474 reviews2 followers
June 10, 2017
Where to begin? This book has much meaning to me. The author along with his wife, Anne Christine, spent three years as ethnologists in Ecuador during the late 70's studying the indigenous Jivaros. This book was sent to me by my son for Mother's Day while he is currently studying indigenous cultures in Ecuador as an anthropologist working on his Ph.D. Having read numerous books about indigenous peoples, I found this book to be very in depth. Learning about the day to day lives of the Jivaros over thirty years ago makes me wonder how these people have adjusted to modernity. Dr. Descola tells his tales without prejudice. But I have so many questions, not because his writing, which was translated from French isn't clear, but just because there are so many things I wonder about. For example, the use of alcohol and tobacco were used extensively, do they have high incidences of liver and lung cancer? Dr. Descola says that this book was written by him, but that his experiences also were shared and expressed by Anne Christine. I would love to read some of her works, but unlike his, none of hers has been translated from French. I am particularly interested in the polygamist society, and how the indigenous wives dealt with child birth issues and child rearing. I can't praise this book enough. I found it completely enchanting.
81 reviews
July 18, 2022
Immersion totale aux côtés d'un jeune Descola parmi quelques familles Jivaros. A cheval entre essai ethnologique et récit de voyage, dans le sens où c'est extrêmement descriptif et détaillé, avec ici et là des petites narrations et aventures pour accompagner un travail qui reste pédagogique. Œuvre impressionnante par son exigence envers soi-même et son ambition.
Profile Image for Glida.
11 reviews
May 15, 2025
Didnt finish. I enjoyed parts but not enough to continue.

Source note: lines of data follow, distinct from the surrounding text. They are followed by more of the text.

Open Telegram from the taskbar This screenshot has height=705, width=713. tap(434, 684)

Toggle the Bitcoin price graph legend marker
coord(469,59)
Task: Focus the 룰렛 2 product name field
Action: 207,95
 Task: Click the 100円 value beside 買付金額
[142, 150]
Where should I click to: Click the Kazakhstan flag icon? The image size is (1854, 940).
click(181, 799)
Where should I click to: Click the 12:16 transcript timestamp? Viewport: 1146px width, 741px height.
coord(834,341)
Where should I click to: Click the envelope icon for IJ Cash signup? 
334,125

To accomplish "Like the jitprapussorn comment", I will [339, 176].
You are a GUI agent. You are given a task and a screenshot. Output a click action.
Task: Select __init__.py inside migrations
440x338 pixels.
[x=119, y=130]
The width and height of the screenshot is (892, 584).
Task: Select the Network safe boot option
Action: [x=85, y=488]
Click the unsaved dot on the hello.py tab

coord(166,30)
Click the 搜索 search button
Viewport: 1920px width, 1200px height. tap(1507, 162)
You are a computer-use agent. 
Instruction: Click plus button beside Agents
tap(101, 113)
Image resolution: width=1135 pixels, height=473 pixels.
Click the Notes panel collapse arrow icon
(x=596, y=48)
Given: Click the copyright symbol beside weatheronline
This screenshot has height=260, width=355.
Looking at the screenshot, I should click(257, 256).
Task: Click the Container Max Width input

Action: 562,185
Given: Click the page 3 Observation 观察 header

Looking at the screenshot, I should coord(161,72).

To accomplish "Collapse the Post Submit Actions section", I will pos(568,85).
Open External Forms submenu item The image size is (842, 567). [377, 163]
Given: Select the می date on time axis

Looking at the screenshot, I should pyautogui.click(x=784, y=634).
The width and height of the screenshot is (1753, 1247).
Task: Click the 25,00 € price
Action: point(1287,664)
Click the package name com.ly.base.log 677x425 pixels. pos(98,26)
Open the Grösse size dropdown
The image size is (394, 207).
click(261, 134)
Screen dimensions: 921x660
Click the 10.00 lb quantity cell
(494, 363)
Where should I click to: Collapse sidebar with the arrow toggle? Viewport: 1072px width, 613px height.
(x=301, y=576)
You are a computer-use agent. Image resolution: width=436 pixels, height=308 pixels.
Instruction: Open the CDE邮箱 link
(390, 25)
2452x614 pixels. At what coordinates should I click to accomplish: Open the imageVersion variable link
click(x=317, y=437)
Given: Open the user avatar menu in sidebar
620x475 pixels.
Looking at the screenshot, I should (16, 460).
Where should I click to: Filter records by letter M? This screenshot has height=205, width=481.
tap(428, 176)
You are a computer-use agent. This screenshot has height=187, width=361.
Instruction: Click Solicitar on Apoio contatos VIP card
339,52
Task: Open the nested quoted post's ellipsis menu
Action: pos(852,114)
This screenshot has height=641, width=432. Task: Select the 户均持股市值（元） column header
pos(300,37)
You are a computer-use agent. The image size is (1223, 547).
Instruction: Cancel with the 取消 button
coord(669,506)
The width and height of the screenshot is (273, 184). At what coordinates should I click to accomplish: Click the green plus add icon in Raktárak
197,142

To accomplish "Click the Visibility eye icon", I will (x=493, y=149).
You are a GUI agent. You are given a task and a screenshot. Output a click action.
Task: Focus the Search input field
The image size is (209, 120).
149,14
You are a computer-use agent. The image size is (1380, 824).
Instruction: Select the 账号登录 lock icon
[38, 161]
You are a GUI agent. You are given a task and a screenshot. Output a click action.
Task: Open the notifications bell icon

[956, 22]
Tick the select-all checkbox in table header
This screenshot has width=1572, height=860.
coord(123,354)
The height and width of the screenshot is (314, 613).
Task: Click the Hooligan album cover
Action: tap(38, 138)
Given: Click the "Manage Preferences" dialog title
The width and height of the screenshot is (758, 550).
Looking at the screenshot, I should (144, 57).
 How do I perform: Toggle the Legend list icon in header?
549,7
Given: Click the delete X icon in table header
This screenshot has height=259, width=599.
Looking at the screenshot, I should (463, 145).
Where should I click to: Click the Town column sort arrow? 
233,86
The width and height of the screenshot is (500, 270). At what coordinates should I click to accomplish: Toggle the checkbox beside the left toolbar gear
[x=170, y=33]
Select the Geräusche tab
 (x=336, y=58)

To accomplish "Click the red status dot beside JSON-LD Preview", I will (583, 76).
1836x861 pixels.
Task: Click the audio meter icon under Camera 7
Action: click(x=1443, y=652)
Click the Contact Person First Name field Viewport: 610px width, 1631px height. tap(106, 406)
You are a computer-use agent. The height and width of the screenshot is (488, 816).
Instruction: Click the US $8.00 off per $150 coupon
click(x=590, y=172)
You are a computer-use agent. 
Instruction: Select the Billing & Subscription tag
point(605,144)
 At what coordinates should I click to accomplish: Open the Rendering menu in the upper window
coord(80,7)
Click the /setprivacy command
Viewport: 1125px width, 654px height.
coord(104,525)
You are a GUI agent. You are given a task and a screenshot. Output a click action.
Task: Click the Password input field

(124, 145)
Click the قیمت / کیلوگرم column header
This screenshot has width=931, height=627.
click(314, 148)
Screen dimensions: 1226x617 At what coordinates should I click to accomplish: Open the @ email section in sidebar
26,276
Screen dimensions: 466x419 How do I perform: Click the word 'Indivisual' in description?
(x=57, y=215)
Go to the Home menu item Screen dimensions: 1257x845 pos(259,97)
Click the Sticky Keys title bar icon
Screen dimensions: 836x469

Profile Image for Completelybanned.
83 reviews10 followers
February 28, 2024
Philippe Descola (b. 1949) might be the last, most prominent student of Lévi-Strauss. His ethnographic fieldwork in Peru/Ecuador with the Achuar between 1976 and 1979 constituted his dissertation, defended in 1983, the very year Lévi-Strauss retired from teaching. Descola's scholarship is well illustrated by his book Spears of Twilight, originally published in 1993 and translated into English in 1996. The book is peculiar in that it is both a stunningly detailed, finely wrought ethnography which demonstrates an attention to the people around him, and yet at every turn he insists that he knows more than his informants.

For example, writing about the ujaj ceremony, he asserts that “thanks to a vain triumph of writing over memory, I probably know more than Untsumak does about the meaning and origin of the rite that she is directing” (398). Despite the qualification that this insight is a “vain” one, by confirming the supremacy of writing over speech, of reading books to living in the world, Descola closes the door on explanations not contained in the prior scholarship.

Descola's ability to gather information, assimilate it, and apply structuralist paradigms to it is formidable. He is skilled at classifying and deploying myth to rationalize the activities of his hosts. And yet, he is also humorless. He has little ability to appreciate or elucidate the poetic qualities of life, the playful. It is as if everything must have a reason, a justifying impetus, which comes back to another time-worn critique of structuralism: it is always creating an illusion of completeness and wholeness in the world, despite certain qualifications (e.g. how Descola described the dog as inhabiting an intermediate, unstable position for the Achuar; or how he describes the disappearance of tsantsa-headhunting).